After weathering increasingly harsh scrutiny from the media, activists and lawmakers alike, New Mexico’s state Children, Youth and Families Department (CYFD) is going to be reformed. Recently, Governor Michelle Lujan Grisham signed an executive order designed to restructure the agency in meaningful ways. The ultimate aim of the executive order is to better ensure the protection and well-being of the state’s minors.
There are eight major changes to the agency that are going to take effect as a result of the executive order. The most high-profile shifts include the creation of both a Policy Advisory Council and an Office of Innovation. Both of these bodies are designed to research best practices concerning children who rely on the state for protection and to craft policies that will benefit those children’s interests.
Other major shifts include a demand for the Emergency Health and Behavioral Services Division to put a statewide system into effect that will give families in need access to services immediately when their situation warrants such attention. The executive order also restructures several divisions within the agency in an attempt to better ensure the effectiveness of the system as a whole.

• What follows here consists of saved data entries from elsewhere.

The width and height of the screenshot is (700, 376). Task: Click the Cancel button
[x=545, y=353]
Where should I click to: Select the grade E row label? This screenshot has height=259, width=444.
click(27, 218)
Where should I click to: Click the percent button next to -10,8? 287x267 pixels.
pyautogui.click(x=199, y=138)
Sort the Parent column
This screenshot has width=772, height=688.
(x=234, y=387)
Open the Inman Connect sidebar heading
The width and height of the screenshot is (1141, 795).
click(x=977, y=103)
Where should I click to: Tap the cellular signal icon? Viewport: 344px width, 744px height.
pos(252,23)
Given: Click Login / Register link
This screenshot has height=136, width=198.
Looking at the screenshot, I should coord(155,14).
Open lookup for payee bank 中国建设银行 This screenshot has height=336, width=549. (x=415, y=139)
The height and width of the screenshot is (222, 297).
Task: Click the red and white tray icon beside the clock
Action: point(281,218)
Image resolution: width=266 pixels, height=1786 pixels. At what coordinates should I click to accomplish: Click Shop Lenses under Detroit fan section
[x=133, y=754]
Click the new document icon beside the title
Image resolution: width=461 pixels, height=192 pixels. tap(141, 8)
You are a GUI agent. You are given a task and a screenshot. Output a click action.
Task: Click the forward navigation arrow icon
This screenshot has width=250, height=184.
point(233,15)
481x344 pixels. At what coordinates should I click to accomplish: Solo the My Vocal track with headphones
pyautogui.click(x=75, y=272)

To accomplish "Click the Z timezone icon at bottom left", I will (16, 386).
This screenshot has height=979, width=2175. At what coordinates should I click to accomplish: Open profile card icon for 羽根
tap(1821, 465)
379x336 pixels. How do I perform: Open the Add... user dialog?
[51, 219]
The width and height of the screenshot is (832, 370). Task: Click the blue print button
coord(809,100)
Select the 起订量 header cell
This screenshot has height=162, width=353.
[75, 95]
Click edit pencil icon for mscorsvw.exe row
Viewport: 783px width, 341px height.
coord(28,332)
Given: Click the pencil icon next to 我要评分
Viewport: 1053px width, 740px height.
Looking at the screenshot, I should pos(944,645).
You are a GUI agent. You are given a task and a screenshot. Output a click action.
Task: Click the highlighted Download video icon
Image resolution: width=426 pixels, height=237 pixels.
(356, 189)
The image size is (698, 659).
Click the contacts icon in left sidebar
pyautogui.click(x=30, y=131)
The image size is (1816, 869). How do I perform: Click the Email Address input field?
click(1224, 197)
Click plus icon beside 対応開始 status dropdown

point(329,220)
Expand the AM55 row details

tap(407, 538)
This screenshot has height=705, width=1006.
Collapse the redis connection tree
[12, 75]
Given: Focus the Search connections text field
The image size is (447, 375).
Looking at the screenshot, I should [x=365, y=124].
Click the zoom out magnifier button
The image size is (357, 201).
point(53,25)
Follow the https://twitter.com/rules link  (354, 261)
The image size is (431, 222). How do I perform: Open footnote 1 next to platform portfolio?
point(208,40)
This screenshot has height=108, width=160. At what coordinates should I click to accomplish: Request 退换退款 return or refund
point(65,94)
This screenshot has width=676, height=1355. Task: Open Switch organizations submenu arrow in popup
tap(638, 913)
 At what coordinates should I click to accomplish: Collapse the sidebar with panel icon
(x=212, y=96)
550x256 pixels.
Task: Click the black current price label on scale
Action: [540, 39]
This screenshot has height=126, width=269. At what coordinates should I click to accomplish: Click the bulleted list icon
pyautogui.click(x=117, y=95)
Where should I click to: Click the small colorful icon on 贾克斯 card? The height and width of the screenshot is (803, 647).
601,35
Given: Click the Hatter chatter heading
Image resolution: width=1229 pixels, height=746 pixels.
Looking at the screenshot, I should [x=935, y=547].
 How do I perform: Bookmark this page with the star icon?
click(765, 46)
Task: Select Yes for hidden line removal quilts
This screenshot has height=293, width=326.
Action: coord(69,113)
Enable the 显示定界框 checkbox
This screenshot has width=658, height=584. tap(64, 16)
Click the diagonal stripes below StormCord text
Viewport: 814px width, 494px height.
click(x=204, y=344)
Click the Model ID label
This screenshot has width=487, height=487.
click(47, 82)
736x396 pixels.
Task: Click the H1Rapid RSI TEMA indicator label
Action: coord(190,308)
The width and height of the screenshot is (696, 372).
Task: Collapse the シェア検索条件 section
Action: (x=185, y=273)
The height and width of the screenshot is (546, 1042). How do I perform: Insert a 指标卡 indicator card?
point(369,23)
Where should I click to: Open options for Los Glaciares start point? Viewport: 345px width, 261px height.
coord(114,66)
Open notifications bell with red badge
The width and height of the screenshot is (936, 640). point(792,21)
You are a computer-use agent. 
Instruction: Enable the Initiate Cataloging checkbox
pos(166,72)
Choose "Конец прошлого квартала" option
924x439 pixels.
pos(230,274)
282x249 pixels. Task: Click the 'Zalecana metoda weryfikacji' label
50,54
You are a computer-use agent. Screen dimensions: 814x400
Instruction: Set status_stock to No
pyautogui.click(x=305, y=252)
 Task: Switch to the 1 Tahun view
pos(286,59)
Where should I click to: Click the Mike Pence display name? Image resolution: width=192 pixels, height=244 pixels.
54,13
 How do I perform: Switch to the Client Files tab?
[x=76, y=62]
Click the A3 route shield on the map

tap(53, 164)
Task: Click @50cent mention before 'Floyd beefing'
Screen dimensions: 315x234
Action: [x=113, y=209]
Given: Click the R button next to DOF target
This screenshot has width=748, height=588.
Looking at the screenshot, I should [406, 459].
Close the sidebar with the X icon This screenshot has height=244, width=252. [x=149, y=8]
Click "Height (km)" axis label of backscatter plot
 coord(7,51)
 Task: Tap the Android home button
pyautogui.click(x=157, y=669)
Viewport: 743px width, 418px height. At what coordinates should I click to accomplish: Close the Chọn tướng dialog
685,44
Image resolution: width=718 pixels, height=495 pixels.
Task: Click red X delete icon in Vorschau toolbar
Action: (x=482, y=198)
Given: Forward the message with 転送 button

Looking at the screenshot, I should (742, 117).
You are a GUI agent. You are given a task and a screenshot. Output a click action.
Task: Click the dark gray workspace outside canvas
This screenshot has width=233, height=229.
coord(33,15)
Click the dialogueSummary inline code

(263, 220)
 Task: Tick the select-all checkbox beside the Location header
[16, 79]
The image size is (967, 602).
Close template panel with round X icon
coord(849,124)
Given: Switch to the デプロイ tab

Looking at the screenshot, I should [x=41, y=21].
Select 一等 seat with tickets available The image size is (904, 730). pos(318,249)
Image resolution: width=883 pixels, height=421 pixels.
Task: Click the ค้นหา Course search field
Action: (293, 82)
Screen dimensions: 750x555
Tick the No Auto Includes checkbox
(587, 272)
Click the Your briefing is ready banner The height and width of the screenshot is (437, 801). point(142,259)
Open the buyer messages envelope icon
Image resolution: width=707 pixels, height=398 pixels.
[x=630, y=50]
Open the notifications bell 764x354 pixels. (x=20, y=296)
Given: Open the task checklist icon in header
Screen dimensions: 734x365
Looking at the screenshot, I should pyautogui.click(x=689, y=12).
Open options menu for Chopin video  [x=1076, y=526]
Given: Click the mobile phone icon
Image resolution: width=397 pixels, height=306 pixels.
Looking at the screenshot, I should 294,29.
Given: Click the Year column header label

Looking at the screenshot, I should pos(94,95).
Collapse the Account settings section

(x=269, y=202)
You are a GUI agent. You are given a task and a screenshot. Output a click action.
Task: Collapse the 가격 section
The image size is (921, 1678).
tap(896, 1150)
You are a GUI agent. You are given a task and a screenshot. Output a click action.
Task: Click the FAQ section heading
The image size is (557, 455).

Children are particularly vulnerable members of society, as they are not in a legal position to advocate on behalf of their own rights. State agencies like CYFD have faced scrutiny in recent years for their handling of at-risk children. Additionally, bringing a claim against a state agency in New Mexico comes with tight deadlines, and makes acting quickly pivotal to the outcome of that claim. Having adequate systems in place to help children stay safe and foster their well-being is a critical function of state government. Hopefully, the changes facilitated by this recent executive order will result in meaningful reforms for the betterment of some of the state’s most vulnerable residents.